The main purpose of image sharpening is to highlight the details in the image or to enhance the blurred detail, which is usually caused by the error operation or the effect of the special image acquisition method. There are many ways to sharpen the image, which is mainly the method of differential operator to sharpen the image. In general, the response strength of a differential operator is related to the degree of mutation of the image at that point (operator applied).
The differential in mathematics describes the variation of successive functions with respect to each variable. However, in the image, the whole picture is made up of many pixels, so although the image has two directions: horizontal (x direction) and vertical (y direction), the values in these directions, that is, the X-and Y-values of the pixels, are discrete. x:1,2,3,... N; y:1,2,3,... m; then we need to use discrete methods to represent the differential.
The differential of mathematical functions can be defined in different terms, and there are various ways to define these differences, however, any definition of first order differential must guarantee the following points: (1) The differential value is zero in the flat segment (the gray invariant area), and (2) the differential value is not 0 at the starting point of the grayscale ladder or ramp; (3) The differential value is nonzero along the slope.
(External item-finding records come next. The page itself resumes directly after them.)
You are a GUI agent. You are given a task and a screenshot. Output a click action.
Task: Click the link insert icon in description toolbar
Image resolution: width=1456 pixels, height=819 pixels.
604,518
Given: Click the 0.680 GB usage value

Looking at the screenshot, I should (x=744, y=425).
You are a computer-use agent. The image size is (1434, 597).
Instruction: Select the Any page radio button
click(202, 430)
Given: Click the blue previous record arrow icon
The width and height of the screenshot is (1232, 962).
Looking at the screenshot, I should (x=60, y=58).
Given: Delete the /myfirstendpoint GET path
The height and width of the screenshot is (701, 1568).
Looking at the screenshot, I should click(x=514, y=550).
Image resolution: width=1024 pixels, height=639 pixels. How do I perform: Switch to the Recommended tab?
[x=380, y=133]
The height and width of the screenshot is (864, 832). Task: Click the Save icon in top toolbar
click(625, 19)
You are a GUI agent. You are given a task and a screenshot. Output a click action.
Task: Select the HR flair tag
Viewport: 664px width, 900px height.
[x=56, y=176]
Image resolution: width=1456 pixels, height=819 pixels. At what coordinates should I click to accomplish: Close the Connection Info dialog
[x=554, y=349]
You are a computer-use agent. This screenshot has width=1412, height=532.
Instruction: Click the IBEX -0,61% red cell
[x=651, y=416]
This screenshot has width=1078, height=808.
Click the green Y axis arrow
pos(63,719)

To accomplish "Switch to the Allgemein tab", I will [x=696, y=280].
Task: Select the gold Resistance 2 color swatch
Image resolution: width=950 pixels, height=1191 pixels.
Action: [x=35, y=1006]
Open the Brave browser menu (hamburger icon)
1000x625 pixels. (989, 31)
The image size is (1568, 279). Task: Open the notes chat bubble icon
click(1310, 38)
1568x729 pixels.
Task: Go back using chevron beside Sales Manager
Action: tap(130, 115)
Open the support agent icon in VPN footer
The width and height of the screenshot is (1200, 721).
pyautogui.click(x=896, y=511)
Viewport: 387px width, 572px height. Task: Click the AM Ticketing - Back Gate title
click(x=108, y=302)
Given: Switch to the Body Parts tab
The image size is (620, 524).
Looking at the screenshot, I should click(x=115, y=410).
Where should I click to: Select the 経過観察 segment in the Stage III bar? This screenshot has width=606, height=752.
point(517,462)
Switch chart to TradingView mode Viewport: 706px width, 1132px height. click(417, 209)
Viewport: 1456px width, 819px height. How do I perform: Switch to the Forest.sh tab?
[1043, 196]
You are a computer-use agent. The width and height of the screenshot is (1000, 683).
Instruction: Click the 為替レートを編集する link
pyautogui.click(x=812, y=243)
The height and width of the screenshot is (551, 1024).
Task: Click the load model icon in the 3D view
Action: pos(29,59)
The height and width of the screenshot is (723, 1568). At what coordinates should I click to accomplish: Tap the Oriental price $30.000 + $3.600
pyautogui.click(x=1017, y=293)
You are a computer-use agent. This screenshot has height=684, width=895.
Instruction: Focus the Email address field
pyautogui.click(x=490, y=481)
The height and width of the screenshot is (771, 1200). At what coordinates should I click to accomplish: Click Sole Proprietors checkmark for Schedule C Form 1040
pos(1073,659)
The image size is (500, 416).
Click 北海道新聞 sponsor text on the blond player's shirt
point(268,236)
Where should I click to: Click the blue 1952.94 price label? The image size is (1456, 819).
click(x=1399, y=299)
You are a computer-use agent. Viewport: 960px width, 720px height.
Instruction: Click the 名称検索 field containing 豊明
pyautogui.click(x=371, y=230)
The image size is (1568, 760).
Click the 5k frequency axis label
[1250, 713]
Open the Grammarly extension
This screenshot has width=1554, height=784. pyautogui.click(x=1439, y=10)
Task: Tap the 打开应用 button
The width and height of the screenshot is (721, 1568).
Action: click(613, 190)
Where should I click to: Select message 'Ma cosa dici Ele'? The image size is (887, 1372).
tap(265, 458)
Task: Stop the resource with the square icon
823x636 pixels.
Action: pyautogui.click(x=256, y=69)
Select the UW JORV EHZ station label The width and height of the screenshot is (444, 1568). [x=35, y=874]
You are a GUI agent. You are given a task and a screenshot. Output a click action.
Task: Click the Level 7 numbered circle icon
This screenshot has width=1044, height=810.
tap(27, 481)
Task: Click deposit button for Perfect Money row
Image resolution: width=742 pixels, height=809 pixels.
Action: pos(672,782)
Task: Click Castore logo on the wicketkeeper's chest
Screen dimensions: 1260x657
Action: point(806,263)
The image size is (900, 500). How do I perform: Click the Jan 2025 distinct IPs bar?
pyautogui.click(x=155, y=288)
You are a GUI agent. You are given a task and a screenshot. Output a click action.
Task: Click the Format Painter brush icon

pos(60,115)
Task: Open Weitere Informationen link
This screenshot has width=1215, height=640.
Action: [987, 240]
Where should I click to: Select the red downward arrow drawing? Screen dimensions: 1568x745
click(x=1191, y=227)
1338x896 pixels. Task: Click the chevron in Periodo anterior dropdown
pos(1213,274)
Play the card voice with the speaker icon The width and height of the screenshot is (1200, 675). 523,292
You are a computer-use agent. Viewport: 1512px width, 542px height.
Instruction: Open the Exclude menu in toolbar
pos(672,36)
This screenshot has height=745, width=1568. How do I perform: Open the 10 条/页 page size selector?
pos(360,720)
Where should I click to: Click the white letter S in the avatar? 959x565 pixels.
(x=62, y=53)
The definition of any second-order differential is similar: (1) The differential value in the flat area must be zero, (2) The differential value is not 0 at the starting point of the gray scale ladder or the ramp, and (3) the differential value is nonzero along the slope surface. Because we are dealing with the number, the value is limited, so the maximum gray level change is also limited, the shortest distance of change occurs between two adjacent pixels.
1. Principle of image enhancement based on First order differential
The first-order partial differential differential representation for a two-tuple function is as follows:
The differential for defining a two-tuple function is:
This describes the first-order differential variation of a pixel point (x, y) in an image. A simple summary of an operator would be a 2*2 matrix as follows
This operator is applied in the image to mean subtracting (x, y) the value of the pixel (x-1,y) from the value at (x, y) of the pixel value minus (x,y-1) and substituting the pixel value at (x, y). This represents a change in the image at (x, y), overlay The change with the original value (x, y), which can make the change more noticeable, that is, to magnify the change, thus achieving image sharpening.
2. Image enhancement processing based on second-order differential.
First, a discrete formula of second order differential is defined, and then a filter based on this type is constructed. What we are most concerned about is an isotropic filter, which has a response independent of the direction of the mutation of the image the filter is acting on. In other words, the isotropic filter is rotated unchanged, the original image after the rotation of the filter processing given the first image filtering, and then rotating the same result.
A two-dollar image function f (x, y) of the Laplace transform is defined as:
Because any order differential is a linear operation, the Laplace transform is also a linear operation.
In order to be more suitable for digital image processing, this equation needs to be represented as a discrete form. There are several ways to define discrete transformations through neighborhood processing, but no matter how they are defined, they must conform to the nature of the second-order differential treatment mentioned in 3.7.1 section. The definition of second order differential processing given in the previous section is the most common one. Considering that there are two variables, we use the following definitions for second-order partial differential in the x direction :
Similarly, in the y direction:
(3.7.1) The two-dimensional pull-out digital implementation can be added by the two components:
And the Laplace operator is obtained.
The meaning is the same as the first-order differential operator above.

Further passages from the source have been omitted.